Brief 1: Output the passage of the common vetch text starting with "- Subspecies: Vicia" and going on through "currently not available.", word for word.
Brief 2: Pick up the common vetch text after its last sentence and continue it.

Source extract:
================================

Scientific classification
- Kingdom: Plantae
- Clade: Tracheophytes
- Clade: Angiosperms
- Clade: Eudicots
- Clade: Rosids
- Order: Fabales
- Family: Fabaceae
- Subfamily: Faboideae
- Genus: Vicia
- Species: V. sativa
- Binomial name: Vicia sativa L.
- Subspecies: Vicia sativa subsp. amphicarpa (L.) Batt. ; Vicia sativa subsp. cordata (Wulfen ex Hoppe) Batt. ; Vicia sativa subsp. devia J.G.Costa ; Vicia sativa subsp. incisa (M.Bieb.) Arcang. ; Vicia sativa subsp. macrocarpa (Moris) Arcang. ; Vicia sativa subsp. nigra Ehrh. ; Vicia sativa subsp. sativa ;
- Synonyms: List Vicia communis proles sativa (L.) Rouy (1899) ; ;

= Vicia sativa =

- Genus: Vicia
- Species: sativa
- Authority: L.
- Conservation status: LC
- Synonyms: Collapsible list |

Plant species in the family

Vicia sativa, known as the common vetch, garden vetch, tare or simply vetch, is a nitrogen-fixing leguminous plant in the family Fabaceae. It is now naturalised throughout the world, being absent only in Antarctica and the Arctic regions. The centre of diversity is thought to be the Fertile Crescent, although gold standard molecular confirmation is currently not available.

Global common vetch cultivation is limited due to anti-nutritional compounds in the seed although it is grown in dryland agricultural zones in Australia, China and Ethiopia due to its drought tolerance and very low nutrient requirements compared to other legumes. In these agricultural zones common vetch is grown as a green manure, livestock fodder or rotation crop. In cultivated grainfields, like lentils, it is often considered a weed due to downgrading of harvested mixed grain, resulting in farmers receiving less financial returns.

================================

Exercise data:
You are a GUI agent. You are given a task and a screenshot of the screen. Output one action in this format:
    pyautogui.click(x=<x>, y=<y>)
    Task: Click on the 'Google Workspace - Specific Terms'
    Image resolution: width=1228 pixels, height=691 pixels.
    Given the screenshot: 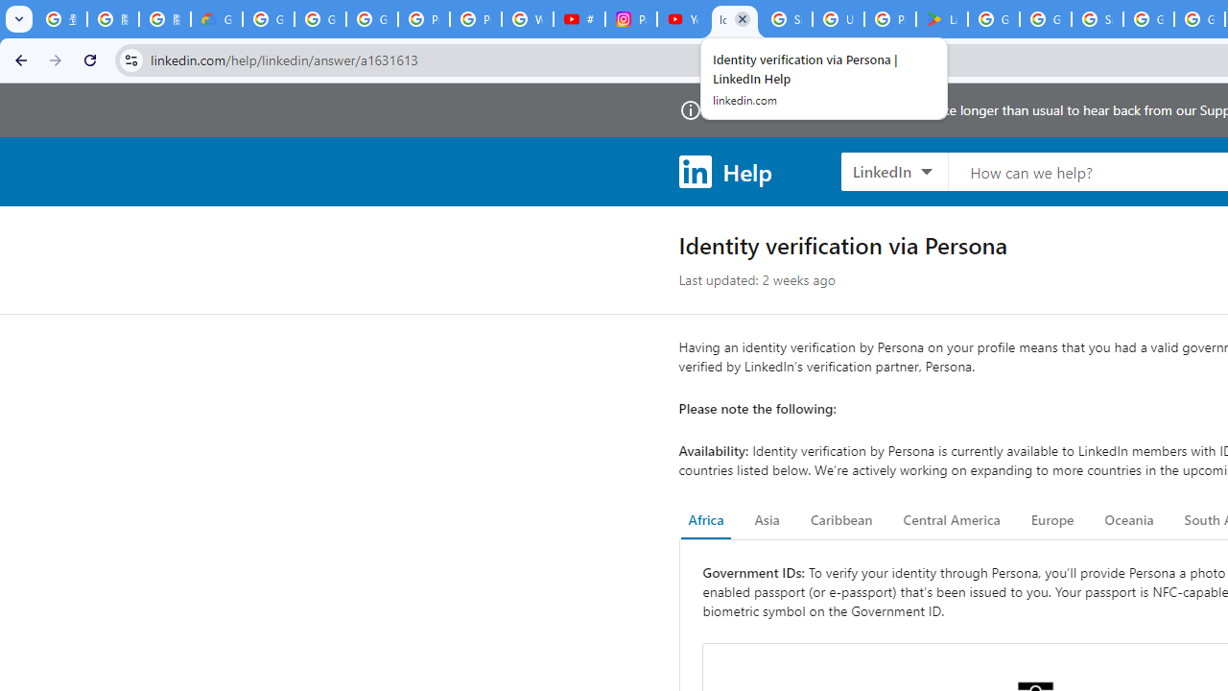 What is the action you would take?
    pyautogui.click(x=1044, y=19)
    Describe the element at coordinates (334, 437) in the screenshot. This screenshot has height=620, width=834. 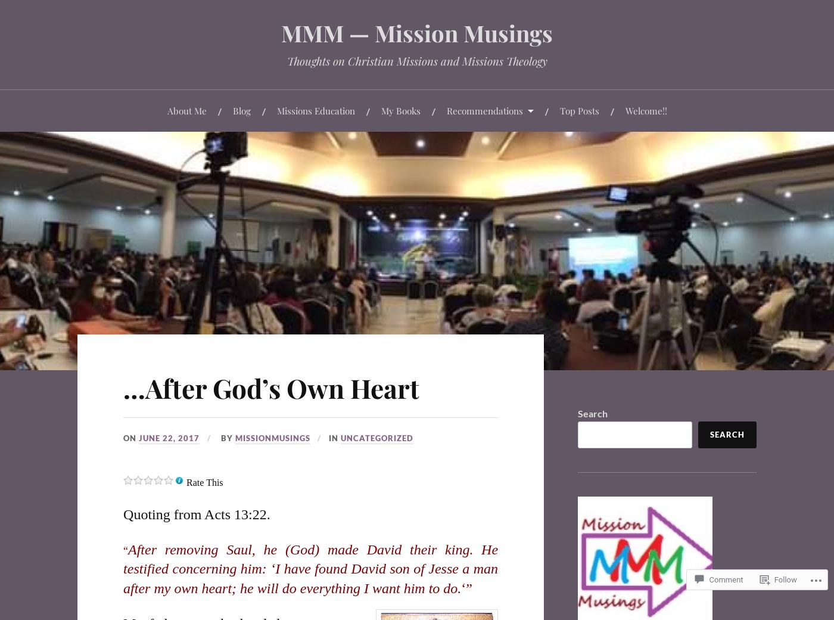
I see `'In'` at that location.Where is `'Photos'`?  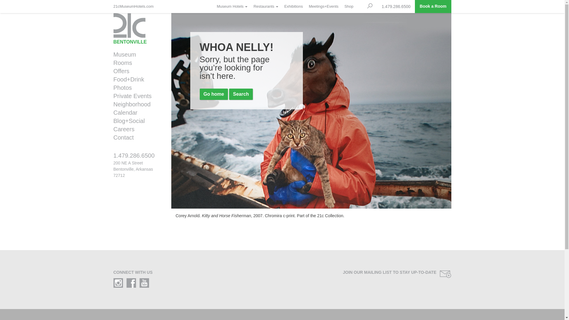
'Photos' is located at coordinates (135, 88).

================================

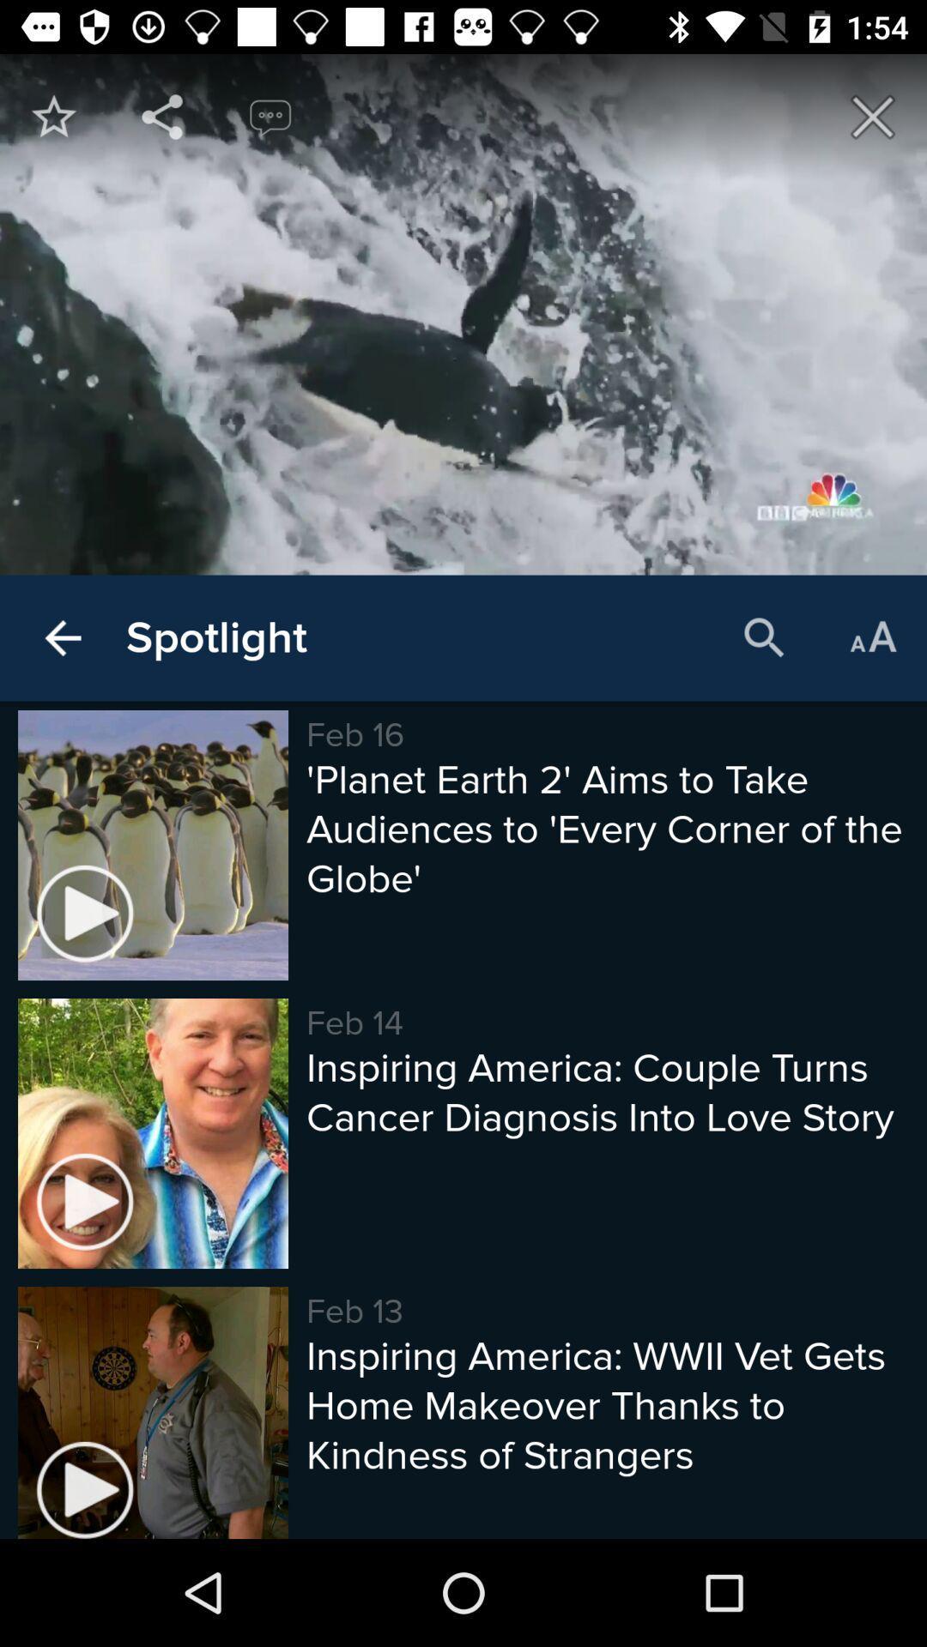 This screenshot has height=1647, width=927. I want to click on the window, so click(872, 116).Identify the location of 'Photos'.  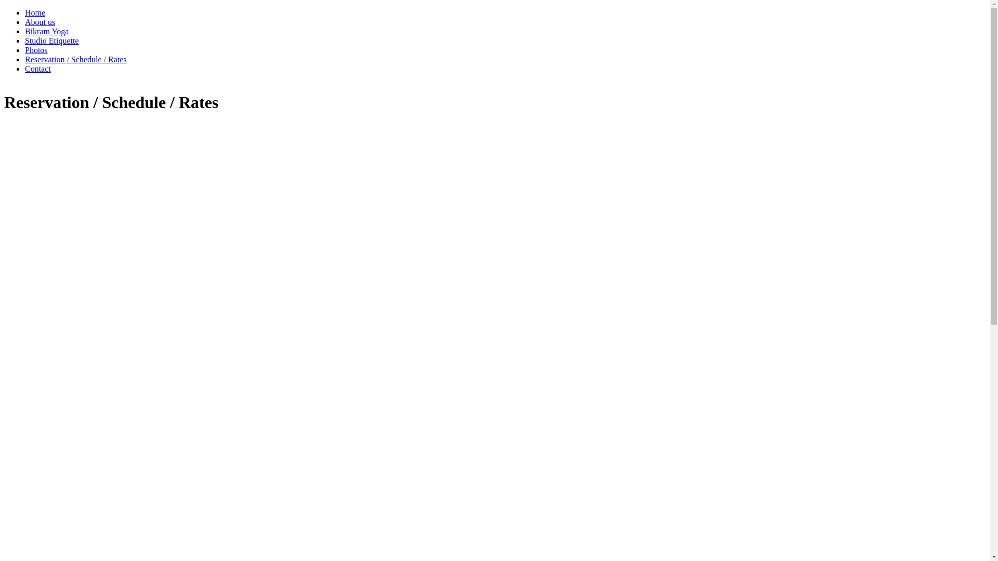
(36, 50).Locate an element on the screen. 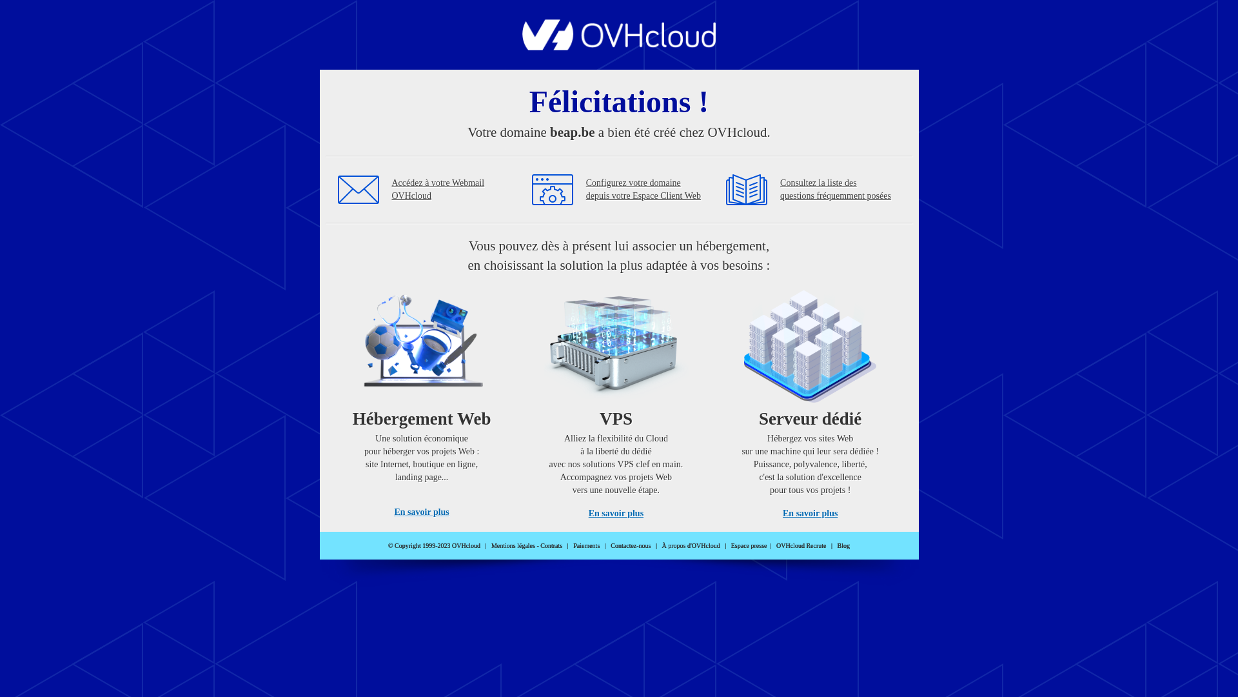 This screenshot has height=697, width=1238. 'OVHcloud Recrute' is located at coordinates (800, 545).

================================

Expected output 1:
- Subspecies: Vicia sativa subsp. amphicarpa (L.) Batt. ; Vicia sativa subsp. cordata (Wulfen ex Hoppe) Batt. ; Vicia sativa subsp. devia J.G.Costa ; Vicia sativa subsp. incisa (M.Bieb.) Arcang. ; Vicia sativa subsp. macrocarpa (Moris) Arcang. ; Vicia sativa subsp. nigra Ehrh. ; Vicia sativa subsp. sativa ;
- Synonyms: List Vicia communis proles sativa (L.) Rouy (1899) ; ;

= Vicia sativa =

- Genus: Vicia
- Species: sativa
- Authority: L.
- Conservation status: LC
- Synonyms: Collapsible list |

Plant species in the family

Vicia sativa, known as the common vetch, garden vetch, tare or simply vetch, is a nitrogen-fixing leguminous plant in the family Fabaceae. It is now naturalised throughout the world, being absent only in Antarctica and the Arctic regions. The centre of diversity is thought to be the Fertile Crescent, although gold standard molecular confirmation is currently not available.

Expected output 2:
==Description==
Vicia sativa is a sprawling annual herb, with hollow, four-sided, hairless to sparsely hairy stems which can reach two meters in maximum length.

The leaves are stipulate, alternate and compound, each made up of 3–8 opposite pairs of linear, lance-shaped, oblong, or wedge-shaped, needle-tipped leaflets up to 35 mm long. Each compound leaf ends in a branched tendril.

The pea-like flowers occur in the leaf axils, solitary or in pairs. The flower corolla is 1–3 cm long and bright pink-purple in colour, more rarely whitish or yellow. The flowers are mostly visited by bumblebees.

The fruit is a legume pod up to 6 or 7 cm long, which is hairy when new, smooth later, then brown or black when ripe. It contains 4–12 seeds.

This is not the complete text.